*** Dataset content Section Begins ***

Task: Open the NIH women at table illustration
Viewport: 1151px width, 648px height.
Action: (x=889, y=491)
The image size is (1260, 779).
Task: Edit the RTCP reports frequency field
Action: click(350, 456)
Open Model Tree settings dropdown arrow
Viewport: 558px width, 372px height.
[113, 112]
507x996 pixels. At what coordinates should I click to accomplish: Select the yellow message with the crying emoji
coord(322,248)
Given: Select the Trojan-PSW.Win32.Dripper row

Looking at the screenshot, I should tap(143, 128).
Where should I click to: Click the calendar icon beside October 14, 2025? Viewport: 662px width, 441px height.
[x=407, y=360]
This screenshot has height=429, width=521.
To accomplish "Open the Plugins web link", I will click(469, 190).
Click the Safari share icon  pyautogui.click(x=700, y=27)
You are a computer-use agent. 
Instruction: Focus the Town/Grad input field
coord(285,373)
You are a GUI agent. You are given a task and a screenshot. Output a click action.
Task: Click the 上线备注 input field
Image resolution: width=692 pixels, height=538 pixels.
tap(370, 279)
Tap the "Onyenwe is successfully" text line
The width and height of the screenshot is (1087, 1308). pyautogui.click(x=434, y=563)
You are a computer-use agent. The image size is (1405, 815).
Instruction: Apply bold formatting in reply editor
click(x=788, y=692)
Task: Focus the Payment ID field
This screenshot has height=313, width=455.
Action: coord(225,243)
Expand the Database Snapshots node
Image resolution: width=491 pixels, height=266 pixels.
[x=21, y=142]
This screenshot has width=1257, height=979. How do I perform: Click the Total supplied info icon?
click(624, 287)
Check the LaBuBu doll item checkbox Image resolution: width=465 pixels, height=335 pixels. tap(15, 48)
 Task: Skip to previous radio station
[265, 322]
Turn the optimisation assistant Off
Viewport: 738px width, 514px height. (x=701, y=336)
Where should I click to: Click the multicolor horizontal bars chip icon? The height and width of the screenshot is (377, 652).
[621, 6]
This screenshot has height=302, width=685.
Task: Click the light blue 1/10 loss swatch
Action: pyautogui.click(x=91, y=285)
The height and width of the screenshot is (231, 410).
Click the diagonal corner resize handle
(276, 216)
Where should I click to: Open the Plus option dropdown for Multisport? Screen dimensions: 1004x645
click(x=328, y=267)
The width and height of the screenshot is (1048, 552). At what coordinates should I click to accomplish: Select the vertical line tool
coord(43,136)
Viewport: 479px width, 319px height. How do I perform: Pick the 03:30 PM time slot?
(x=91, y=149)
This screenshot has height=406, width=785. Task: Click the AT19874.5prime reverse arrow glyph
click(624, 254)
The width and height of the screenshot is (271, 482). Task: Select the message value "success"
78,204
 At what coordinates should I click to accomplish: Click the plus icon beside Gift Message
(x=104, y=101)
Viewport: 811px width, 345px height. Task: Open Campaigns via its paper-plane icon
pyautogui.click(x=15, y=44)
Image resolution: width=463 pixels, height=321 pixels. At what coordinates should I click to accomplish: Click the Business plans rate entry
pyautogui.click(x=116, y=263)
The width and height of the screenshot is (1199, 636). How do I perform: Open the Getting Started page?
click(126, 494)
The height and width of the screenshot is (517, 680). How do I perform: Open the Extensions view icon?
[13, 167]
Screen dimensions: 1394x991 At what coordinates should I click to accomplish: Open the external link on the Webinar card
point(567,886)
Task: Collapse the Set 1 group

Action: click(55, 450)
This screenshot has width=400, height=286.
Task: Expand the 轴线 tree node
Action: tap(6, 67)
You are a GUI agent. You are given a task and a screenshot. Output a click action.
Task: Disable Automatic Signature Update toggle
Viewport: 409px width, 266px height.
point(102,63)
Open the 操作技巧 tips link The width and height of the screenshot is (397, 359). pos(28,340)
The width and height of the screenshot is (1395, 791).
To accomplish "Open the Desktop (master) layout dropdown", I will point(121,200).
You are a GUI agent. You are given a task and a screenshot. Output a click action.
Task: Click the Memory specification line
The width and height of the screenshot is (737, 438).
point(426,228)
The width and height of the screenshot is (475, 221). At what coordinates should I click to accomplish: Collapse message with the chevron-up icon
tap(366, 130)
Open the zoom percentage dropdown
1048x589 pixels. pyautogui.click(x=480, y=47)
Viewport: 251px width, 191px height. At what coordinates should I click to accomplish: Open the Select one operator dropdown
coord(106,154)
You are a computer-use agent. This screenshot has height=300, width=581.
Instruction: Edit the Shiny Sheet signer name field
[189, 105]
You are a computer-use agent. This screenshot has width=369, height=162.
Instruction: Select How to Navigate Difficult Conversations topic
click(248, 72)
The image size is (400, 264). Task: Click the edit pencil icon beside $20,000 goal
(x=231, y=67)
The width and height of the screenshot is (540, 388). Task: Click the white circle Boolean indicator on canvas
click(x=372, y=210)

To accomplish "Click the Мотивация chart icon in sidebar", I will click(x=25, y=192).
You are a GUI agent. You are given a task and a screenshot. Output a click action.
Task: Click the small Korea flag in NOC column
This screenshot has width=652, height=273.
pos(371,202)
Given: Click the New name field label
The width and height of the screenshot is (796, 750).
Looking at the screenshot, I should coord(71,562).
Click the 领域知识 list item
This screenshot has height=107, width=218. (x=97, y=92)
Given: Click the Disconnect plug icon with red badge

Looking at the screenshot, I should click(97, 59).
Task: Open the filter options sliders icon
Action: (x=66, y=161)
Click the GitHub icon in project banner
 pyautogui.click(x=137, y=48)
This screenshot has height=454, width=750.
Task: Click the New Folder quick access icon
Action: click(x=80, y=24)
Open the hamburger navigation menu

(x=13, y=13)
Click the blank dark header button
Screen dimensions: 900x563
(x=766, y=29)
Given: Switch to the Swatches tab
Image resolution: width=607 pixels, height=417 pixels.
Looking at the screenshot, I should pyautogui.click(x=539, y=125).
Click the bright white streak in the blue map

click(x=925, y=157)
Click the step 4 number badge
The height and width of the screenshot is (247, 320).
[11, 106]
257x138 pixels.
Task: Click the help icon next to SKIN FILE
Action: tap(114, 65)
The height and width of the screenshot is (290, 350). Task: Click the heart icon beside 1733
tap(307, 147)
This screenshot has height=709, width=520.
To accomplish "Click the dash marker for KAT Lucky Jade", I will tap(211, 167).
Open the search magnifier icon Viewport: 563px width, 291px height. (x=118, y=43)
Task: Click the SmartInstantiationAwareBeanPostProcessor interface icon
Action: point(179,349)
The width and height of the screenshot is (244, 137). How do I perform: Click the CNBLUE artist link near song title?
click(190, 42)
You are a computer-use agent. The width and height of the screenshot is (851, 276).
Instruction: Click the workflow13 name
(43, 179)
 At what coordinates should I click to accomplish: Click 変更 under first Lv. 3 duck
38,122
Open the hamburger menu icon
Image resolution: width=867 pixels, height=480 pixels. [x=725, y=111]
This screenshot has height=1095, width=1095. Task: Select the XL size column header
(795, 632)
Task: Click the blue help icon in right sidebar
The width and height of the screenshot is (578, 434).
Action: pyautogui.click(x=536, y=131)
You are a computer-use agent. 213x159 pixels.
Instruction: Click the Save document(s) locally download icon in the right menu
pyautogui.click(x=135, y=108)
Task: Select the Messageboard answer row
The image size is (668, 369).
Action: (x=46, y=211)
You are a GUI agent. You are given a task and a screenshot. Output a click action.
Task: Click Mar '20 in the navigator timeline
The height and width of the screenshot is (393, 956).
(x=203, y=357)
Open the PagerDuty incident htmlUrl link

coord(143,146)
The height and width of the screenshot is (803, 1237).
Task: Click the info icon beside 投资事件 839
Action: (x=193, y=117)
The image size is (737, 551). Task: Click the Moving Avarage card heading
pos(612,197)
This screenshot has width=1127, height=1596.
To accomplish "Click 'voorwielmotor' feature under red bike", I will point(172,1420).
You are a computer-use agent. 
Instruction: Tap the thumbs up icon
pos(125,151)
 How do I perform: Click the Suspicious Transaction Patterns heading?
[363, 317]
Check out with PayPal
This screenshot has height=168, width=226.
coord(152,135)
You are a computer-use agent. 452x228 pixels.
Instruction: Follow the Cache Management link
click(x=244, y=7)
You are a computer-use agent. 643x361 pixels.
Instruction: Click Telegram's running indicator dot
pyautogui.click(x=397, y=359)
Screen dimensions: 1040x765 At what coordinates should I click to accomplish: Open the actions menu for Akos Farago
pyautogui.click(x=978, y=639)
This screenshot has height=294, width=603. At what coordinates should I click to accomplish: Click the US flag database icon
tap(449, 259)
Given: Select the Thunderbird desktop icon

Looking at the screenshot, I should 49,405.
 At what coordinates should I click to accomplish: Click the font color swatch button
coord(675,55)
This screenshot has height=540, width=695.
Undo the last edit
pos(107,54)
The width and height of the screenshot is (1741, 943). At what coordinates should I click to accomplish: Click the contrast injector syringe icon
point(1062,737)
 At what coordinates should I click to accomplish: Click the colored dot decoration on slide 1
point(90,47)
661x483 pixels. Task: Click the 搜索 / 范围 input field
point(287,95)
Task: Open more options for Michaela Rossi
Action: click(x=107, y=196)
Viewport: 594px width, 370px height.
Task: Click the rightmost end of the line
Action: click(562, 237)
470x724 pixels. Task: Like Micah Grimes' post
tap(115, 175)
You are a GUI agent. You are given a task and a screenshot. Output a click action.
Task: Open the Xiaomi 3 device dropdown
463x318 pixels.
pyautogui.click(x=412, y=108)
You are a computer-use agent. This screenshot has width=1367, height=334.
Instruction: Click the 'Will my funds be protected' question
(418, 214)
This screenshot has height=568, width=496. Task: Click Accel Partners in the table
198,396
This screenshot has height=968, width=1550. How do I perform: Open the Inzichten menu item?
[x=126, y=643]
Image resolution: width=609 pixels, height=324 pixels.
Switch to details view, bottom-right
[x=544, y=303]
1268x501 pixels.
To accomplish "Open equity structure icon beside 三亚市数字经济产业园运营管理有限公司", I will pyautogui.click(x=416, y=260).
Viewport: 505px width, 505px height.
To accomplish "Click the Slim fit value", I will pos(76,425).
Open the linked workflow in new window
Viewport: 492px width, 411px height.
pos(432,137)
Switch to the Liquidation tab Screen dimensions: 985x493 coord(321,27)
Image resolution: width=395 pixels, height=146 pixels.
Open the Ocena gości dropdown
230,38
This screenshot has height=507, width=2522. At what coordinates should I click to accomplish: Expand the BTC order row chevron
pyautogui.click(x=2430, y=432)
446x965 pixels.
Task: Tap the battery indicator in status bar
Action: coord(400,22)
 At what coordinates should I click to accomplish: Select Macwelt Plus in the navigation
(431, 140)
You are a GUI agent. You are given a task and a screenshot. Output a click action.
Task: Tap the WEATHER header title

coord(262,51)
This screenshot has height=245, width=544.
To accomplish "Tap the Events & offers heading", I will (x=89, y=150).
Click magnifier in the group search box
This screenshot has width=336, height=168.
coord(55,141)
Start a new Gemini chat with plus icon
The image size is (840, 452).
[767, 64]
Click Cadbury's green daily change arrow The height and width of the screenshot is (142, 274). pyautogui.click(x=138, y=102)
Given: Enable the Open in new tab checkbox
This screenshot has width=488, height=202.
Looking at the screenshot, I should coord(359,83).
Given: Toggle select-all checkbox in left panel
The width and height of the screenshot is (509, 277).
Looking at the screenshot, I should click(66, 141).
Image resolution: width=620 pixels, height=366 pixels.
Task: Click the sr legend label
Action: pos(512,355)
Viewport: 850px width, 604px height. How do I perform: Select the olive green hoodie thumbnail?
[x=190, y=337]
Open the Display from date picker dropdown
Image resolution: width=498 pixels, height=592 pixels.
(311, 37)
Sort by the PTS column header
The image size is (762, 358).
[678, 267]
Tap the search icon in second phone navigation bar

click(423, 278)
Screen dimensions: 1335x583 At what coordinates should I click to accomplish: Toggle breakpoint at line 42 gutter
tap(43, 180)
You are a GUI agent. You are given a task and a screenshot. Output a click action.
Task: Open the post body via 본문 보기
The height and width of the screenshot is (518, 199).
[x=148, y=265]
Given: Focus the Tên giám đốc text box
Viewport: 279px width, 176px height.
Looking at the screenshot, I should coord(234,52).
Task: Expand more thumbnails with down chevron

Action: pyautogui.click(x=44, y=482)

*** Dataset content Section Ends ***

What you should do
Retype exactly the lines from the one containing "Viewport: 850px width, 604px" through the end of the data. Add nothing.

Reply to the task
Viewport: 850px width, 604px height. How do I perform: Select the olive green hoodie thumbnail?
[x=190, y=337]
Open the Display from date picker dropdown
Image resolution: width=498 pixels, height=592 pixels.
(311, 37)
Sort by the PTS column header
The image size is (762, 358).
[678, 267]
Tap the search icon in second phone navigation bar

click(423, 278)
Screen dimensions: 1335x583 At what coordinates should I click to accomplish: Toggle breakpoint at line 42 gutter
tap(43, 180)
You are a GUI agent. You are given a task and a screenshot. Output a click action.
Task: Open the post body via 본문 보기
The height and width of the screenshot is (518, 199).
[x=148, y=265]
Given: Focus the Tên giám đốc text box
Viewport: 279px width, 176px height.
Looking at the screenshot, I should coord(234,52).
Task: Expand more thumbnails with down chevron

Action: pyautogui.click(x=44, y=482)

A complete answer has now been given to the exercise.